### Work to complete
Reproduce, word for word, every line starting at the line that contains "You are a computer-use" and ending with the final line of the entries.

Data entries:
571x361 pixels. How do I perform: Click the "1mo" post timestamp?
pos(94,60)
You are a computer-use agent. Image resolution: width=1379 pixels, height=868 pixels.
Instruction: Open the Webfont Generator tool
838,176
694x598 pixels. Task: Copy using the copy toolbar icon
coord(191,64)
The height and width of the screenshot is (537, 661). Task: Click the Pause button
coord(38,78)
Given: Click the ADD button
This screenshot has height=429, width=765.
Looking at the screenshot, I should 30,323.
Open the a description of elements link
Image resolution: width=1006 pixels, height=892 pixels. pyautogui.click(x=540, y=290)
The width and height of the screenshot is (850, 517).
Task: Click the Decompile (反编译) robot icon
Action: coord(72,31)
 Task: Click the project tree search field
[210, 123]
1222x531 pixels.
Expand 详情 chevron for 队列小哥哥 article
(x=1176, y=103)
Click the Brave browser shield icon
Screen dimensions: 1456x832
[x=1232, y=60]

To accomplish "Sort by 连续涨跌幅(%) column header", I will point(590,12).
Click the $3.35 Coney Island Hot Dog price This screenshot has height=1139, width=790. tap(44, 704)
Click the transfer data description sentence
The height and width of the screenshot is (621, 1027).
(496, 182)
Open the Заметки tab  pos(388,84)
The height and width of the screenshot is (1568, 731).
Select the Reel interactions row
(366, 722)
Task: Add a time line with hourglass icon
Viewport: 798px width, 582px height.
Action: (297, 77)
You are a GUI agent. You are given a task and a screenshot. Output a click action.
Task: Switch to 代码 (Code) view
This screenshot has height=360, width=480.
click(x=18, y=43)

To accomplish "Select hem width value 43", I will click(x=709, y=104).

### Exercise result
You are a computer-use agent. Image resolution: width=1379 pixels, height=868 pixels.
Instruction: Open the Webfont Generator tool
838,176
694x598 pixels. Task: Copy using the copy toolbar icon
coord(191,64)
The height and width of the screenshot is (537, 661). Task: Click the Pause button
coord(38,78)
Given: Click the ADD button
This screenshot has height=429, width=765.
Looking at the screenshot, I should 30,323.
Open the a description of elements link
Image resolution: width=1006 pixels, height=892 pixels. pyautogui.click(x=540, y=290)
The width and height of the screenshot is (850, 517).
Task: Click the Decompile (反编译) robot icon
Action: coord(72,31)
 Task: Click the project tree search field
[210, 123]
1222x531 pixels.
Expand 详情 chevron for 队列小哥哥 article
(x=1176, y=103)
Click the Brave browser shield icon
Screen dimensions: 1456x832
[x=1232, y=60]

To accomplish "Sort by 连续涨跌幅(%) column header", I will point(590,12).
Click the $3.35 Coney Island Hot Dog price This screenshot has height=1139, width=790. tap(44, 704)
Click the transfer data description sentence
The height and width of the screenshot is (621, 1027).
(496, 182)
Open the Заметки tab  pos(388,84)
The height and width of the screenshot is (1568, 731).
Select the Reel interactions row
(366, 722)
Task: Add a time line with hourglass icon
Viewport: 798px width, 582px height.
Action: (297, 77)
You are a GUI agent. You are given a task and a screenshot. Output a click action.
Task: Switch to 代码 (Code) view
This screenshot has height=360, width=480.
click(x=18, y=43)

To accomplish "Select hem width value 43", I will click(x=709, y=104).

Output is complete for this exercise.